→ INFORMATION PROVIDED:

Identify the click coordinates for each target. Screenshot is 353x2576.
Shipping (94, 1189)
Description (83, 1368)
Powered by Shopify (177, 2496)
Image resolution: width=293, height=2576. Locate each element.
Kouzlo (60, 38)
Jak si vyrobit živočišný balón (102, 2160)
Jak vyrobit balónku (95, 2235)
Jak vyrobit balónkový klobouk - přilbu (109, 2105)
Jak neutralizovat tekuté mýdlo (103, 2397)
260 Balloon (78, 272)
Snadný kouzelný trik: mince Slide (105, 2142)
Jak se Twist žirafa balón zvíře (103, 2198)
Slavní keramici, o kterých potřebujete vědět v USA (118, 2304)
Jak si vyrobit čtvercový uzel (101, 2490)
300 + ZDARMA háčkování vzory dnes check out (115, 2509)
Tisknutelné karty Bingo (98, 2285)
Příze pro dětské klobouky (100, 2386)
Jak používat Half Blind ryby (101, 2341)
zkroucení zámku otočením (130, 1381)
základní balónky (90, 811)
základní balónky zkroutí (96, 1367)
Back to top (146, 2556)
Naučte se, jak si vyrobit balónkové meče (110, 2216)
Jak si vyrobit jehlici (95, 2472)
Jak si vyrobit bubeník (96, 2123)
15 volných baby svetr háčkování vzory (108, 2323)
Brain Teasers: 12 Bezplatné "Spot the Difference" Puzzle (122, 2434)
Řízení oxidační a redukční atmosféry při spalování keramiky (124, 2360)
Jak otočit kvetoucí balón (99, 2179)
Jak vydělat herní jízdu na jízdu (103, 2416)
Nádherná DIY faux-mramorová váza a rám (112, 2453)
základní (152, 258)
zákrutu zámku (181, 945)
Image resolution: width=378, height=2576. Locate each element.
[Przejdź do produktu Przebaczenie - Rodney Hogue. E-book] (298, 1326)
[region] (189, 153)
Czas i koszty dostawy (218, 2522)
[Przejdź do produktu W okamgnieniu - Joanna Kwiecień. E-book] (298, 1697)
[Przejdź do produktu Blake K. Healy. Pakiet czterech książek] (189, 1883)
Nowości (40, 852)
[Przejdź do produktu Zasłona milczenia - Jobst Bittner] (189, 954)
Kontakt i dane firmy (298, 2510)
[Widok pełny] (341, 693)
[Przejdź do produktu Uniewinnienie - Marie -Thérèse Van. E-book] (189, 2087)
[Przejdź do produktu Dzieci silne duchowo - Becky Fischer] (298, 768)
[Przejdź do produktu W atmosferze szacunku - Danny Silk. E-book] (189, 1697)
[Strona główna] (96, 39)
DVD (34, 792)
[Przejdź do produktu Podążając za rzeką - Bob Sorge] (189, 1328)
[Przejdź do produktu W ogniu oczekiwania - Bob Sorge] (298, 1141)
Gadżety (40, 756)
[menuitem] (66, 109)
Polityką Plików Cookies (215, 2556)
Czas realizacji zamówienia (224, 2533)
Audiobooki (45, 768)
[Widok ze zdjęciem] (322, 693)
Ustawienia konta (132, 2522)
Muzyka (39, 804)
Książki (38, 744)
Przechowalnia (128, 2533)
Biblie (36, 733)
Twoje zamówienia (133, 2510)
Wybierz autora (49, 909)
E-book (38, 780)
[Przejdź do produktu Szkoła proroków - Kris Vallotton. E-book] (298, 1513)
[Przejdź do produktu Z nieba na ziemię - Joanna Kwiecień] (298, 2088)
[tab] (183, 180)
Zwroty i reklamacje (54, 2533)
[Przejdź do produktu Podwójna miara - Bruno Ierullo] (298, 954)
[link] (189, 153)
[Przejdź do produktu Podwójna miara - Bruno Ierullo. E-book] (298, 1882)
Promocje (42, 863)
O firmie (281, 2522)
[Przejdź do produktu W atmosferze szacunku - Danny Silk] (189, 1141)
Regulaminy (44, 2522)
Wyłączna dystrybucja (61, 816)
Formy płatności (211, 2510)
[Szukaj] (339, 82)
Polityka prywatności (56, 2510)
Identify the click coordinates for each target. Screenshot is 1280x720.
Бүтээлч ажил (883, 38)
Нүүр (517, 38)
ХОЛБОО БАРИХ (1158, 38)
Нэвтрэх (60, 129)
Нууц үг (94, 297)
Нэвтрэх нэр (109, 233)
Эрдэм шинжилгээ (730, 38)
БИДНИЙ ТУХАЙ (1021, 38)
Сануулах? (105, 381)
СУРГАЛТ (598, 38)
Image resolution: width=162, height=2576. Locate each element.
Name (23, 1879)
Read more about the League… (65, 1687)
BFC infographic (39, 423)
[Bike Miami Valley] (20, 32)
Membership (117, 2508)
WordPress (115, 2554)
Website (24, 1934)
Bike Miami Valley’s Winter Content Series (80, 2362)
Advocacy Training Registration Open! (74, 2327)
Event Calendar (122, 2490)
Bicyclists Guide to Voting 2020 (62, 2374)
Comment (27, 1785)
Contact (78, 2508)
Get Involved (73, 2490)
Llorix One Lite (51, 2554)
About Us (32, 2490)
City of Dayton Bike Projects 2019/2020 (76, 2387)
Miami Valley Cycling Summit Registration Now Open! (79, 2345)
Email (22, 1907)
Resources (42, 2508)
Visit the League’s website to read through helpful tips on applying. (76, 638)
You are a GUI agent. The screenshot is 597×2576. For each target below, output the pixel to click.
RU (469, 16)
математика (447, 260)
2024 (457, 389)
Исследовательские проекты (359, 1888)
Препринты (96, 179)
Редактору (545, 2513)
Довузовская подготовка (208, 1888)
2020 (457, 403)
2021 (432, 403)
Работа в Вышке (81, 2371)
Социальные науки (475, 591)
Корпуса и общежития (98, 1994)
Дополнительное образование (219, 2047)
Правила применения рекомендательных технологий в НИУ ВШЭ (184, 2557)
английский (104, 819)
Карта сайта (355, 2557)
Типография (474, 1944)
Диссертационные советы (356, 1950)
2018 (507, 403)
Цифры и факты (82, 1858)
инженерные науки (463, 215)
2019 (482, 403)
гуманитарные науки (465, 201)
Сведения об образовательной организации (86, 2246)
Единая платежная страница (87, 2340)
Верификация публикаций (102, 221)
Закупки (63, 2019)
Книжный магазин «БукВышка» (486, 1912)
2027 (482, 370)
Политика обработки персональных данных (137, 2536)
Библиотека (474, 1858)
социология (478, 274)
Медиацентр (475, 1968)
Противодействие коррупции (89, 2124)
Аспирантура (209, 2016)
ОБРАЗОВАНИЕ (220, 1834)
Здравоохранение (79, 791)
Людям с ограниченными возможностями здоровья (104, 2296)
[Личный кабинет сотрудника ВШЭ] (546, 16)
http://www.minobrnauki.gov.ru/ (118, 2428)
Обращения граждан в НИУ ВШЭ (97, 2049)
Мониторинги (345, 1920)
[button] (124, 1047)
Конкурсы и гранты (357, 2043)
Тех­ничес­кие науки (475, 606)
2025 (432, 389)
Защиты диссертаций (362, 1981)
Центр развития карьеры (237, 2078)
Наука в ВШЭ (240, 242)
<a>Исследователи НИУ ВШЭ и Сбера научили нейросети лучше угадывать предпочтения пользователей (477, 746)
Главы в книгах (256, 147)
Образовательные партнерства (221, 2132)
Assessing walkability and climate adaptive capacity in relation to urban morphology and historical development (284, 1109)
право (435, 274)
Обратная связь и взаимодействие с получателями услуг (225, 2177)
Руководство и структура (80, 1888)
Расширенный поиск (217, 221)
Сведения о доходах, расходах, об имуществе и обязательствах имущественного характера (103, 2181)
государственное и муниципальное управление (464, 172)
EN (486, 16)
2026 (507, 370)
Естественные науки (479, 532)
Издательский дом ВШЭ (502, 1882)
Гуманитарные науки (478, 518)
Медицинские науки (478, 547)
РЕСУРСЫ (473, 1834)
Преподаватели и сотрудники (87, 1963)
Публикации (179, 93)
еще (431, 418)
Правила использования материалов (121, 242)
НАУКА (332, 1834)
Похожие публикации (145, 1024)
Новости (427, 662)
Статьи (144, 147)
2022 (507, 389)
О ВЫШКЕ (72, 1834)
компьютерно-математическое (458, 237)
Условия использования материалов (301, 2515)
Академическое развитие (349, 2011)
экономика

→ WORK INSTRUCTIONS: Using the data above, copy each line that contains "szacunku".

→ EXERCISE OUTPUT:
[Przejdź do produktu W atmosferze szacunku - Danny Silk. E-book] (189, 1697)
[Przejdź do produktu W atmosferze szacunku - Danny Silk] (189, 1141)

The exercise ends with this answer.